Data to process:

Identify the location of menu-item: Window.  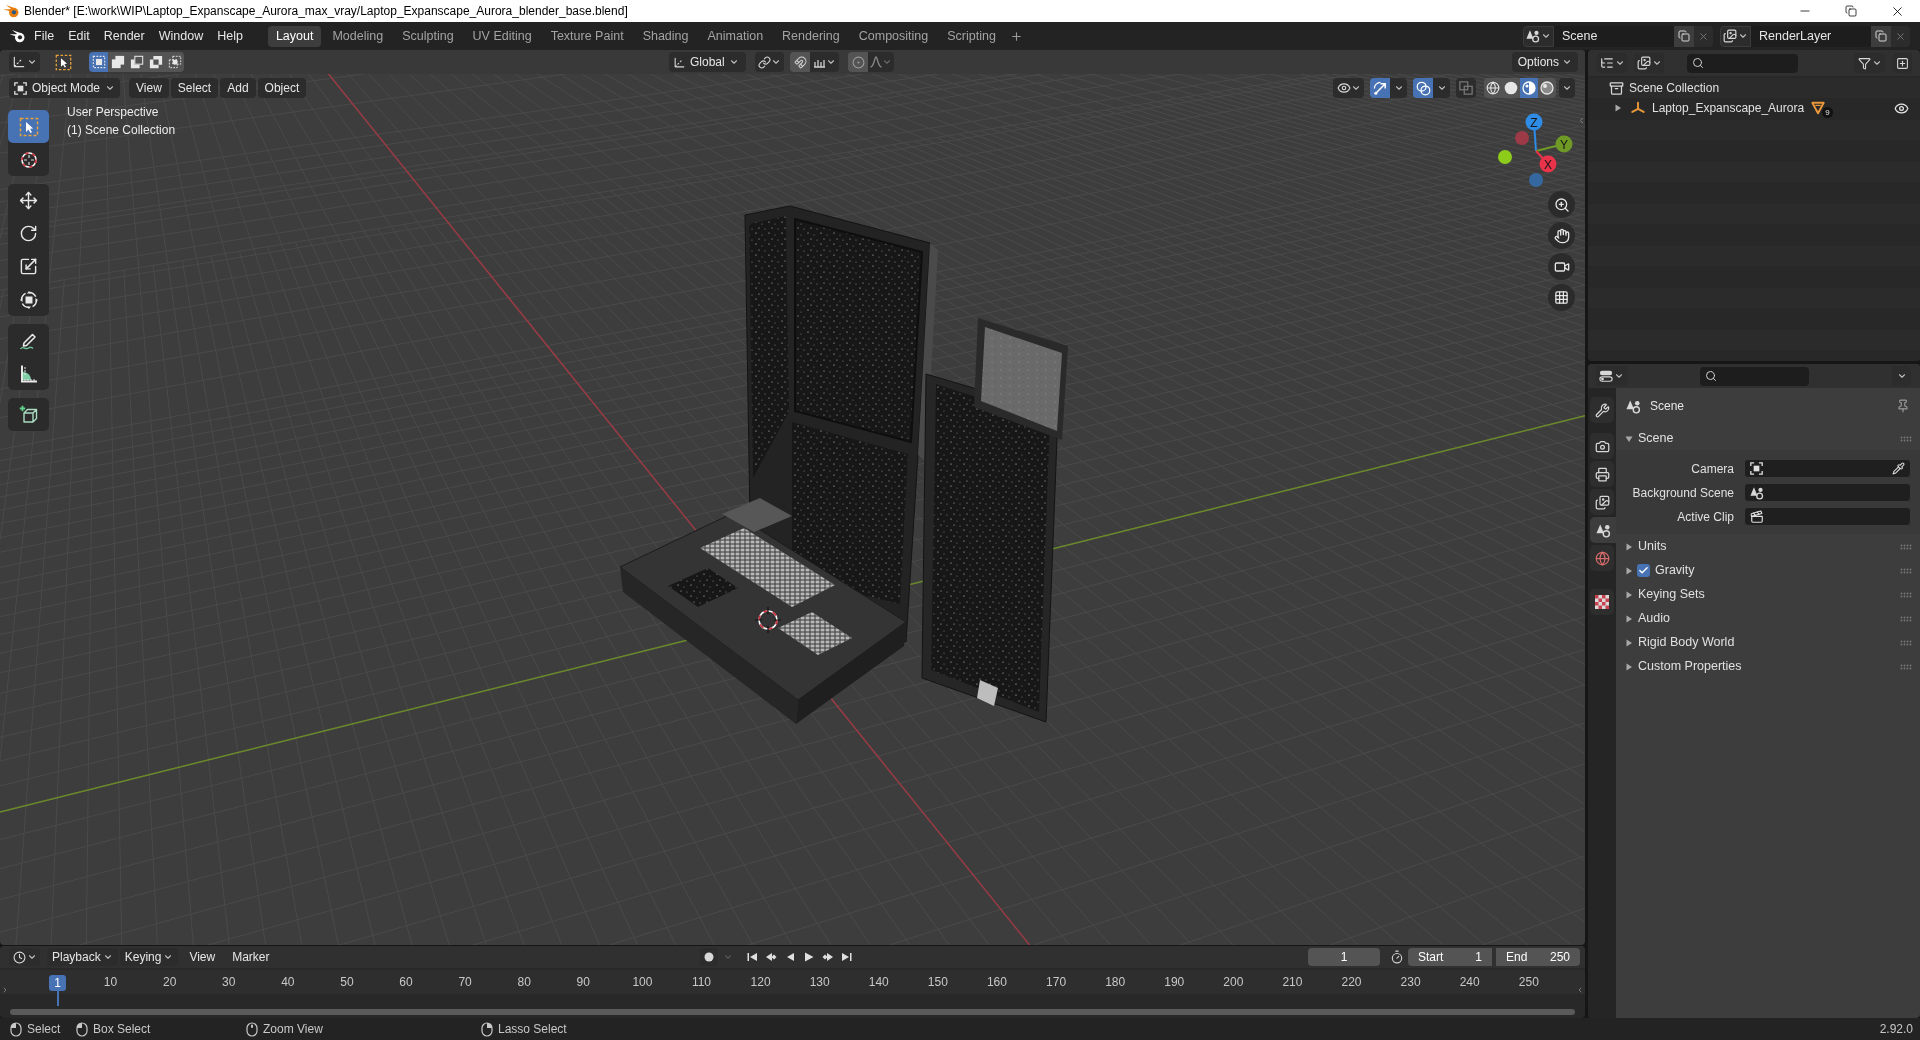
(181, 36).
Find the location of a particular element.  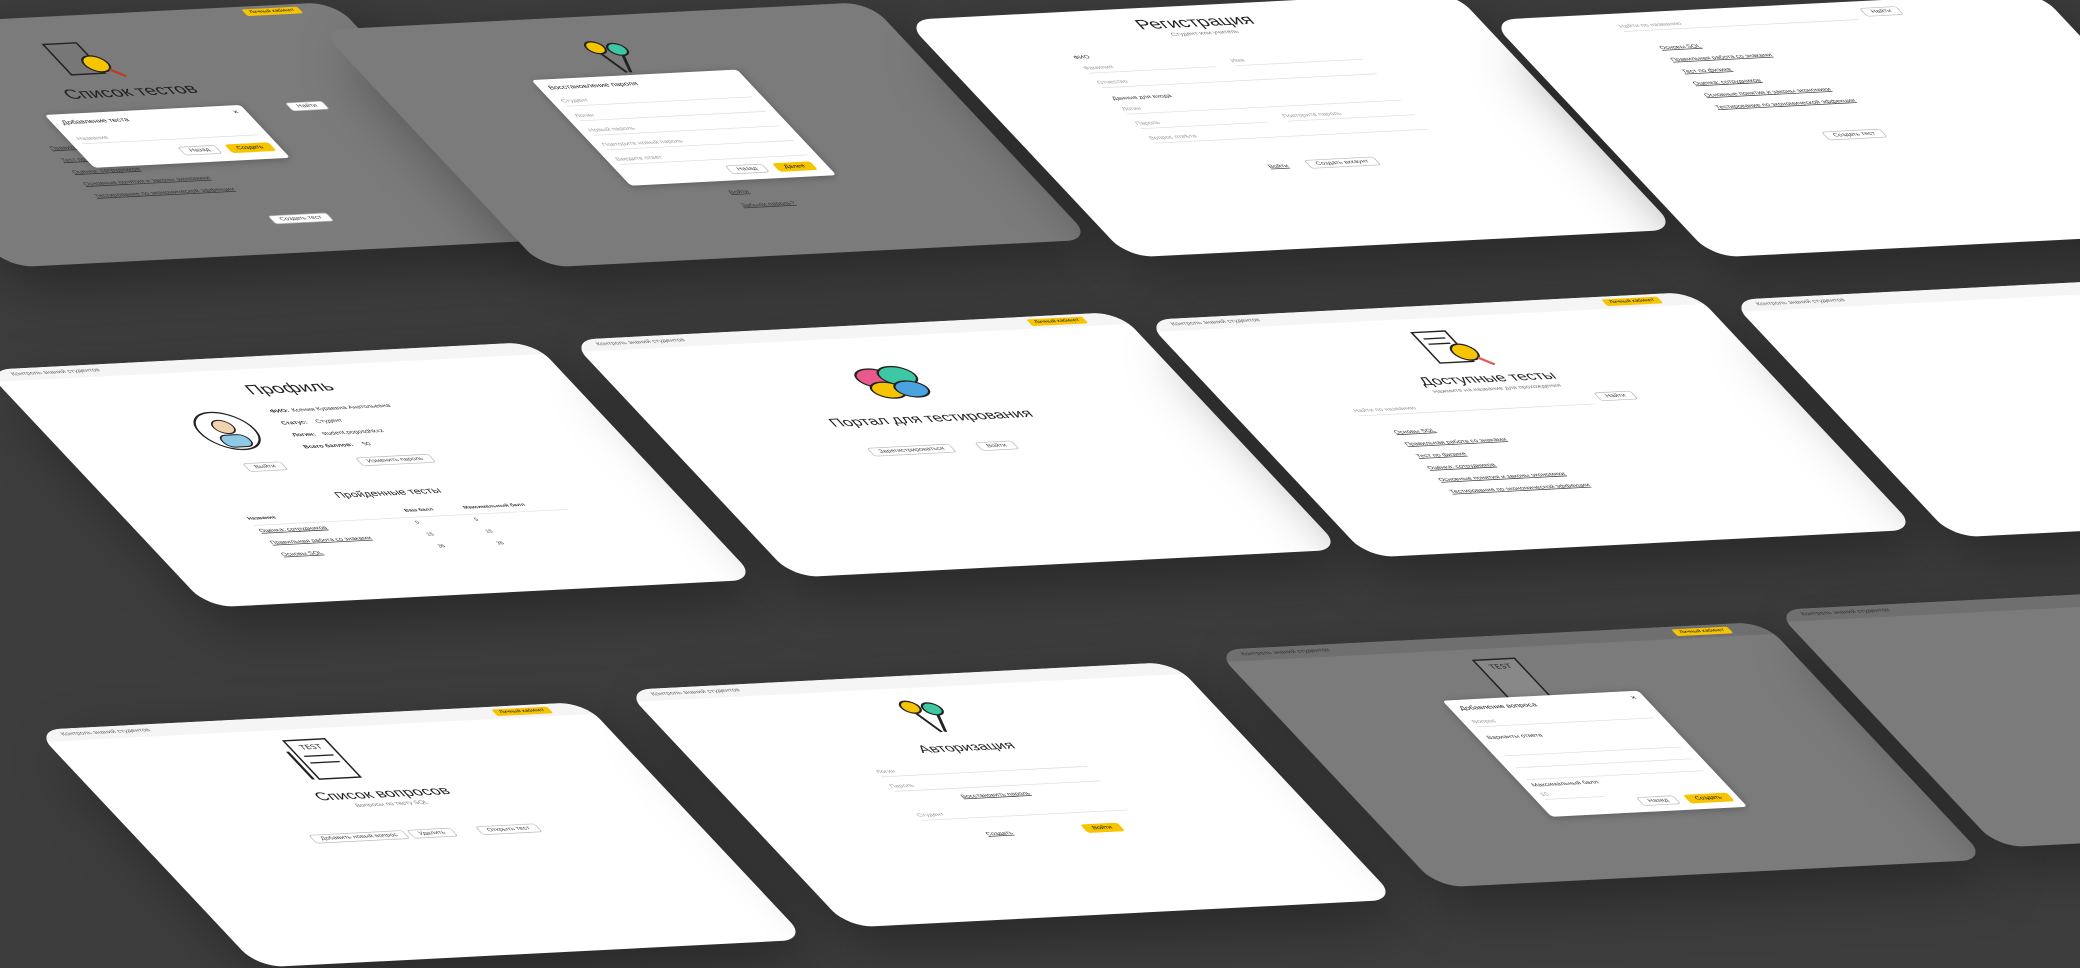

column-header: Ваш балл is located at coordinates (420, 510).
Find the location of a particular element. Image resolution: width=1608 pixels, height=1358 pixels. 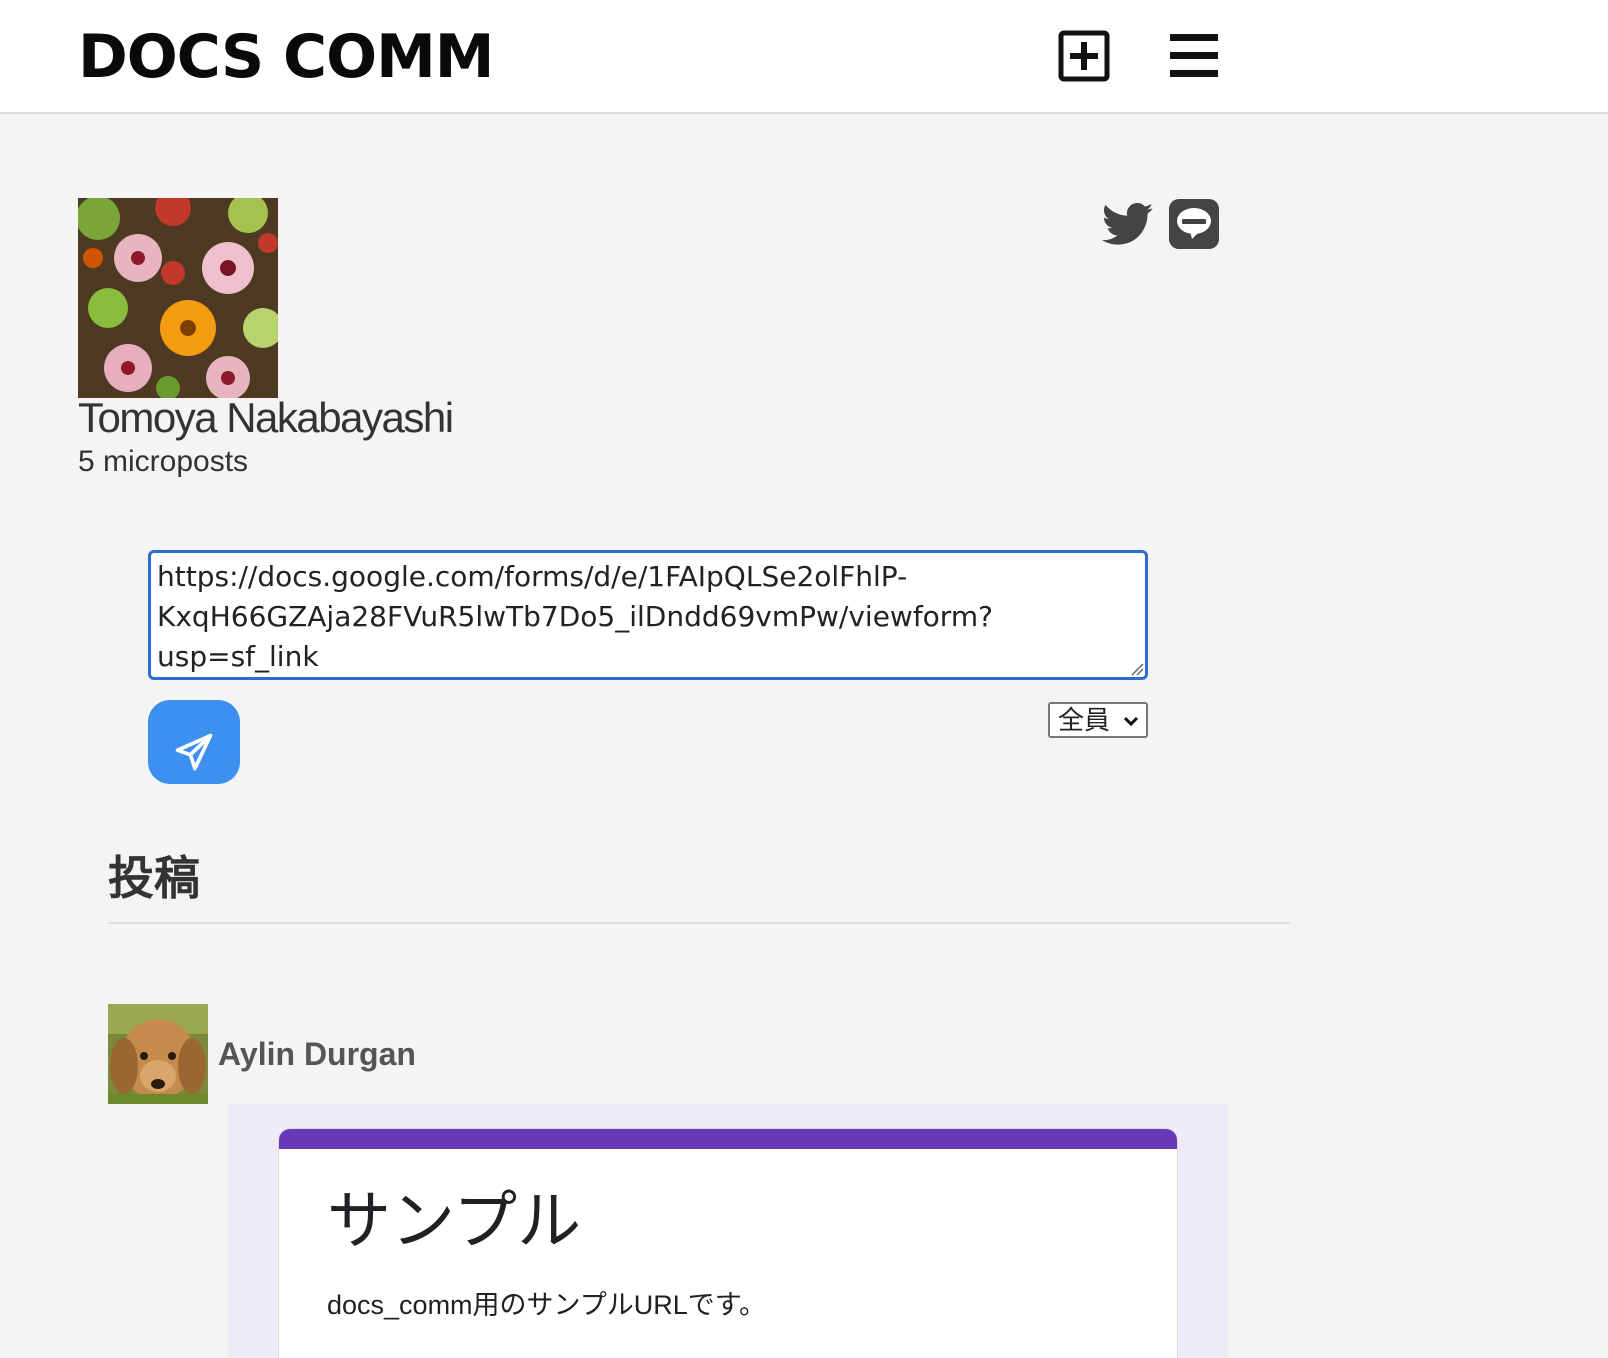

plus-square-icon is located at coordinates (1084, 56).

Exercise:
Reproduce all of the items above verbatim, omitting the pictures.

Response below:
Identify the location of menu-item: Window.  
(181, 36).
Find the location of a particular element.  

column-header: Ваш балл is located at coordinates (420, 510).
Find the location of a particular element. Image resolution: width=1608 pixels, height=1358 pixels. 

plus-square-icon is located at coordinates (1084, 56).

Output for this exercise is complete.